Success can be defined, simply, as the favorable outcome of something attempted.

In the banking industry, however, it’s a little more complicated than that.

“In a given bank, they use any number of ratios to measure good performance,” University of Arkansas professor and J.W. Bellamy Chair for Banking and Finance John Dominick said. “But when we look at banks overall, and community banks in particular, ROA is the best tool, I think.”

Jim Taylor, Northwest Arkansas president of First Security Bank, agreed.

“Forever and ever and ever the benchmark has been ROA,” Taylor said.

“ROA” is short for return on assets, which is a bank’s net income divided by its total assets. ROA, essentially, is a ratio that indicates how efficiently a bank’s assets are employed.

The Northwest Arkansas Business Journal historically has ranked area banks by ROA, and at the top of this year’s list is First Security. Taylor credited the bank’s conservative approach, sound lending practices and geographic diversification within the state for a 2.05 percent ROA.

A 1 percent ROA generally is considered a standard of good performance, “though most banks have not met that metric in recent years,” Dominick said.

Indeed, only five other private banks doing business in Northwest Arkansas had an ROA of more than 1 percent. They were Priority Bank (1.71 percent), Citizens’ Bank & Trust Co. (1.31), First State Bank of Northwest Arkansas (1.24), The First National Bank in Green Forest (1.14) and The First National Bank of Fort Smith.

“That’s basically how we try to measure our profitability,” Liberty Bank Northwest Arkansas regional president Howard Hamilton said of ROA. “It’s the one that’s recognized industry-wide.

“From a competitive basis, that’s the one that lets you know how you stack up.”

Some, however, prefer other standards. One local bank president and CEO said he gauges success by his institution’s return on equity.

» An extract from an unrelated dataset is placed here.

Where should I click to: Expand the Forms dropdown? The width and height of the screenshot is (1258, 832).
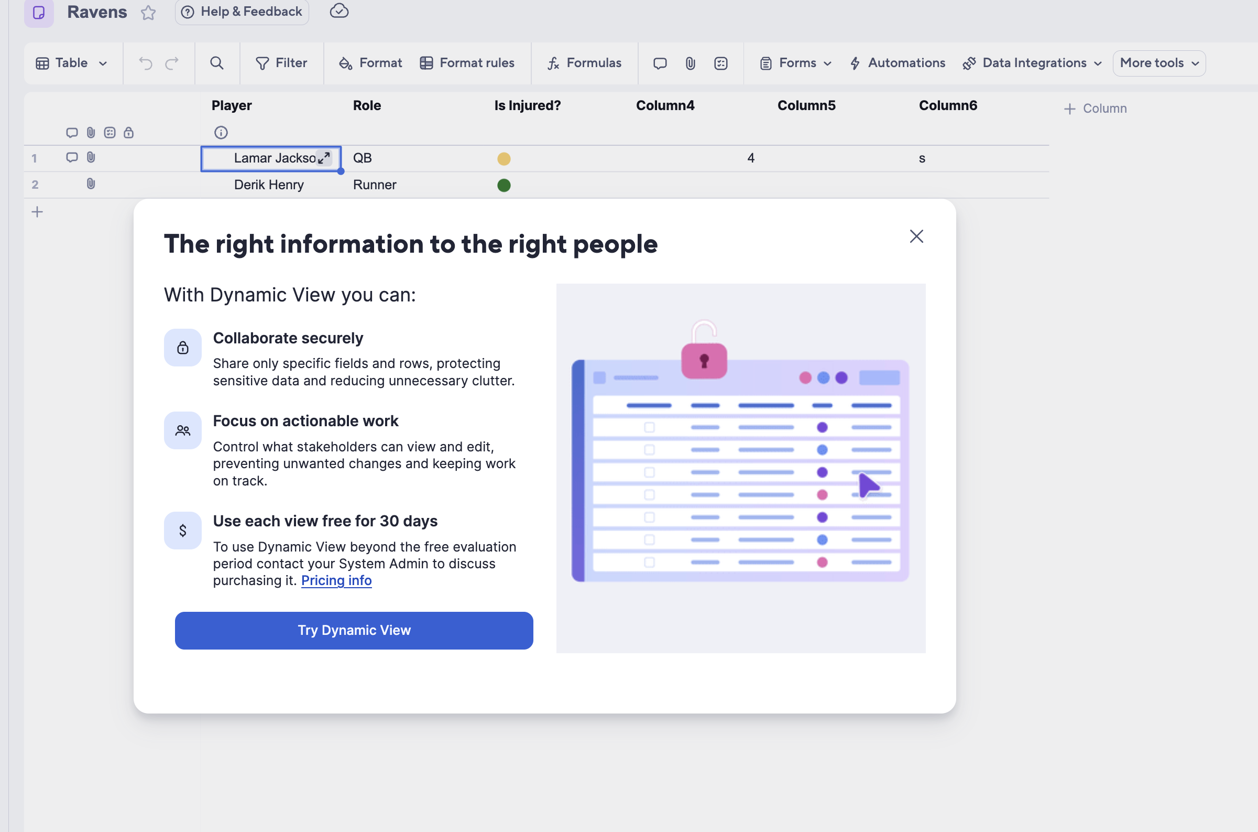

The FDIC defines ROE as “annualized net income as a percent of average equity on a consolidated basis.”

Boiled down, ROE also can be explained as a profitability ratio that measures how well equity capital is used.

“ROE is king,” the bank president said. “Ultimately, your ROE — what you’re doing for your shareholders — is your current measure of success.”

Randy Dennis, president of DD&F Consulting Group in Little Rock said he understands why a lot of people measure success by ROA and, to a lesser extent, ROE. DD&F specializes in providing expansionary, risk management and strategic consulting services to financial institutions.

“You’ve got to pick something,” Dennis said with a laugh.

“When I walk into a bank, the first things I look at are capital ratios and earnings,” Dennis added. “Then I look to the asset quality. What level of troubled assets are there?”

Dennis also said there are pitfalls associated with any single means of measuring, whether it’s ROA, ROE or efficiency ratio. The most meaningful signs of success are “good capital, good steady earnings over time,” he said.

Not surprisingly, First Security fits that description.

“First Security has always done well. Reynie Rutledge runs a good bank,” Dennis said of the chairman and CEO of First Security Bancorp Inc. “For a long time people thought it was just Reynie, but he’s really built a great banking team.”

The success of Rutledge and his team led Dennis to yet another, though admittedly more nebulous, measuring stick.

“We haven’t even talked about market perception,” Dennis said, laughing again. “We’ll save that for another time.”